A new blood test may offer women an early warning of breast cancer even if they do not inherit genes associated with the disease.
Researchers have identified a molecular “switch” in blood samples that increases chances of having breast cancer.
The marker is associated with the BRCA1 breast cancer gene, but was also found in those without the mutation who went on to develop the disease.
Around 10% of breast cancers are caused by BRCA1 and BRCA2 gene variants inherited from parents.
A woman with the BRCA1 gene has an 85% risk of developing breast cancer, leading some carriers to take the step of breast removal.
This leaves around 90% of cases unexplained and until now there has been no reliable way of predicting the likelihood of non-inherited breast cancer.

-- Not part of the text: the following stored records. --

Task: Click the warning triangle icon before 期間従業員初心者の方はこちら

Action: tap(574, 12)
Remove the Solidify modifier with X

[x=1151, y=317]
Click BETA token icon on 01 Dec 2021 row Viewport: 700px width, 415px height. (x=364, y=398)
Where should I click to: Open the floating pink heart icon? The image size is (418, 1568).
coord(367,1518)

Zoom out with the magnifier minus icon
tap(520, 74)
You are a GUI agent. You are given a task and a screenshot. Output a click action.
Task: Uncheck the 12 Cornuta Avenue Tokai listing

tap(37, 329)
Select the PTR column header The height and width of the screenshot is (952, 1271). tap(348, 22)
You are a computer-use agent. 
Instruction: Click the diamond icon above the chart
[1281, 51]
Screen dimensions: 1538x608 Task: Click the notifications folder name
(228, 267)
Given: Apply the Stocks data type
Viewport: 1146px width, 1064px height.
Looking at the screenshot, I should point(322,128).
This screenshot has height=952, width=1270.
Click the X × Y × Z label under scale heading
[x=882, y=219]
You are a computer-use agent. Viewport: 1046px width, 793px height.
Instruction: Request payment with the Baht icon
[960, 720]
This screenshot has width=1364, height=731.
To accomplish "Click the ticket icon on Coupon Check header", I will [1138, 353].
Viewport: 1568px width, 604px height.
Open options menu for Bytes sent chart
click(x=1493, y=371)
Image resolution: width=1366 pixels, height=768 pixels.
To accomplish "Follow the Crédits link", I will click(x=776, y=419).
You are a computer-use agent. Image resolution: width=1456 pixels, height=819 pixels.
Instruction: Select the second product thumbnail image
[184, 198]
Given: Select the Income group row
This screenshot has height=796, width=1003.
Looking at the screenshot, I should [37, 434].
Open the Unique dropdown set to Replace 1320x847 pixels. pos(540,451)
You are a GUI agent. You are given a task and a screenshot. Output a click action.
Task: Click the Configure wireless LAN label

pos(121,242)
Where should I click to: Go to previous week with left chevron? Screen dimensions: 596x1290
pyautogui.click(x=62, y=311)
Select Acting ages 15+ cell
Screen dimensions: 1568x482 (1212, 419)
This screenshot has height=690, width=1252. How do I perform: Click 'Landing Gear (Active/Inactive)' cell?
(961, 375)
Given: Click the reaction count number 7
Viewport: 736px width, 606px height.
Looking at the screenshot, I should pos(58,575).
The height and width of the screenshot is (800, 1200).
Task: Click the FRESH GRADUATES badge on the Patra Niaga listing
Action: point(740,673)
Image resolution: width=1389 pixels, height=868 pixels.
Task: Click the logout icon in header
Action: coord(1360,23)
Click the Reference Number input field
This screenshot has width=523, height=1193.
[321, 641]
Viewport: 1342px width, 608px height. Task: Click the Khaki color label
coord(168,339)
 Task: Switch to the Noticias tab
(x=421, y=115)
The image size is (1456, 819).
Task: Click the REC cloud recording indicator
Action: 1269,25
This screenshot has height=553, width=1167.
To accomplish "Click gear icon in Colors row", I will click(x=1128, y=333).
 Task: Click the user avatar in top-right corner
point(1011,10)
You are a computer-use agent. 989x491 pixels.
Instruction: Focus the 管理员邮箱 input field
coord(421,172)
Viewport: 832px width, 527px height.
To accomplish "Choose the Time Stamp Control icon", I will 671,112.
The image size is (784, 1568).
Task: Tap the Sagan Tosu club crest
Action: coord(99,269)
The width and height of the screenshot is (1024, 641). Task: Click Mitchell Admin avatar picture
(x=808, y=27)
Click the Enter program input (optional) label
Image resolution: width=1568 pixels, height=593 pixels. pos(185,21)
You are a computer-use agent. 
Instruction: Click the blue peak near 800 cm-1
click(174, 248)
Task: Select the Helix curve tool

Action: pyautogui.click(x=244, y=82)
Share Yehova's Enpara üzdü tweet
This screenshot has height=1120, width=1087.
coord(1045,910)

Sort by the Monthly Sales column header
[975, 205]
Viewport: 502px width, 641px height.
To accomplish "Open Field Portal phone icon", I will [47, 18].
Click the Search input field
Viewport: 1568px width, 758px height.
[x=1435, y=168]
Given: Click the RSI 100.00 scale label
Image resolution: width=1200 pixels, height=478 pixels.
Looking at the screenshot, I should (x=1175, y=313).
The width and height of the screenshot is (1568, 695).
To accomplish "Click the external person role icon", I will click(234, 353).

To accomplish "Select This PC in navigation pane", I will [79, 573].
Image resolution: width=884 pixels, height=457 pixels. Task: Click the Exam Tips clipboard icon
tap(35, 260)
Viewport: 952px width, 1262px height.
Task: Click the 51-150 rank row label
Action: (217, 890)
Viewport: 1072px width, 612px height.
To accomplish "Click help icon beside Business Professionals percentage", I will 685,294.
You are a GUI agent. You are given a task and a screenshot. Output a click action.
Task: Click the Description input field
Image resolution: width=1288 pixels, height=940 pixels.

The “switch” is part of the process by which certain molecules acting on DNA cause genes to be turned on or off.
Professor Martin Widschwendter, from University College London, said: “We identified an epigenetic signature in women with a mutated BRCA1 gene that was linked to increased cancer risk and lower survival rates.
“Surprisingly, we found the same signature in large cohorts of women without the BRCA1 mutation and it was able to predict breast cancer risk several years before diagnosis.
“The data is encouraging since it shows the potential of a blood-based epigenetic test to identify breast cancer risk in women without known predisposing genetic mutations.”
Dr Matthew Lam, senior research officer at the charity Breakthrough Breast Cancer, described the findings as “definitely promising”.
He added: “This could mean that in the future a woman may be able to have a simple blood test to look for this DNA signature, and therefore know if she is at a higher risk of developing breast cancer.
“If she does have this signature, she could then work with her doctor to explore the options available to help her take control of her own risk.
“These could include lifestyle changes, tailored breast screening, risk-reducing drugs or surgery.”
Their results appear in the online journal Genome Medicine.